The King of France and Duke of Burgundy
were now called in to hear the determination of Lear
about his youngest daughter, and to know whether they
would persist in their courtship to Cordelia, now that
she was under her father’s displeasure, and
had no fortune but her own person to recommend her:
and the Duke of Burgundy declined the match, and would
not take her to wife upon such conditions; but the
King of France, understanding what the nature of the
fault had been which had lost her the love of her
father, that it was only a tardiness of speech, and
the not being able to frame her tongue to flattery
like her sisters, took this young maid by the hand,
and saying that her virtues were a dowry above a kingdom,
bade Cordelia to take farewell of her sisters and of
her father, though he had been unkind, and she should
go with him, and be queen of him and of fair France,
and reign over fairer possessions than her sisters:
and he called the Duke of Burgundy in contempt a waterish
duke, because his love for this young maid had in a
moment run all away like water.
Then Cordelia with weeping eyes took
leave of her sisters, and besought them to love their
father well, and make good their professions:
and they sullenly told her not to prescribe to them,
for they knew their duty; but to strive to content
her husband, who had taken her (as they tauntingly
expressed it) as Fortune’s alms. And Cordelia
with a heavy heart departed, for she knew the cunning
of her sisters, and she wished her father in better
hands than she was about to leave him in.

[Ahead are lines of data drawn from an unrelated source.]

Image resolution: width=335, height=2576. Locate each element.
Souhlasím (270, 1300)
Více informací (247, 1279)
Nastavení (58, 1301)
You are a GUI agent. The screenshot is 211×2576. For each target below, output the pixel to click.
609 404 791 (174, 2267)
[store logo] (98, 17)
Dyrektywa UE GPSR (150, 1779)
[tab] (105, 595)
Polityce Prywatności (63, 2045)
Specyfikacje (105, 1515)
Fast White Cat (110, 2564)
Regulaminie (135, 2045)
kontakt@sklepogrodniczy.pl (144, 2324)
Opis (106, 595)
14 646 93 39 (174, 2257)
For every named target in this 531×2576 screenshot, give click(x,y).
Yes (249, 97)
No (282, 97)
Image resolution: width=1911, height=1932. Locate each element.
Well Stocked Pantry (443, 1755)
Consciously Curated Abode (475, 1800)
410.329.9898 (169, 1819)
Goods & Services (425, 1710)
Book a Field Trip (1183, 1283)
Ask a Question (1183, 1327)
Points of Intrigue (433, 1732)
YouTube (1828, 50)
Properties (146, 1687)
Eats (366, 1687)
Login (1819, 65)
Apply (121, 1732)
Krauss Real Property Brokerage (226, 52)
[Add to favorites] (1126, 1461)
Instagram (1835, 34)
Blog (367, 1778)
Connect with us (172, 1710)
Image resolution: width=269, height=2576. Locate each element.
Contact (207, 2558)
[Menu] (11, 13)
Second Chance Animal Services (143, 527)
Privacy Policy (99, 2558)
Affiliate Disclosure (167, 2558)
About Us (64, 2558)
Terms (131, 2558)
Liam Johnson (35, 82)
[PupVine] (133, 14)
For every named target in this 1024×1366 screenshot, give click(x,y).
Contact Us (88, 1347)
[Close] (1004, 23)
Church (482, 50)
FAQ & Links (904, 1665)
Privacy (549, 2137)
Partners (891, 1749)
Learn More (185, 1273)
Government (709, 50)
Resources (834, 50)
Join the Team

Cordelia was no sooner gone, than
the devilish dispositions of her sisters began to
show themselves in their true colours. Even before
the expiration of the first month, which Lear was
to spend by agreement with his eldest daughter Goneril,
the old king began to find out the difference between
promises and performances. This wretch having
got from her father all that he had to bestow, even
to the giving away of the crown from off his head,
began to grudge even those small remnants of royalty
which the old man had reserved to himself, to please
his fancy with the idea of being still a king.
She could not bear to see him and his hundred knights.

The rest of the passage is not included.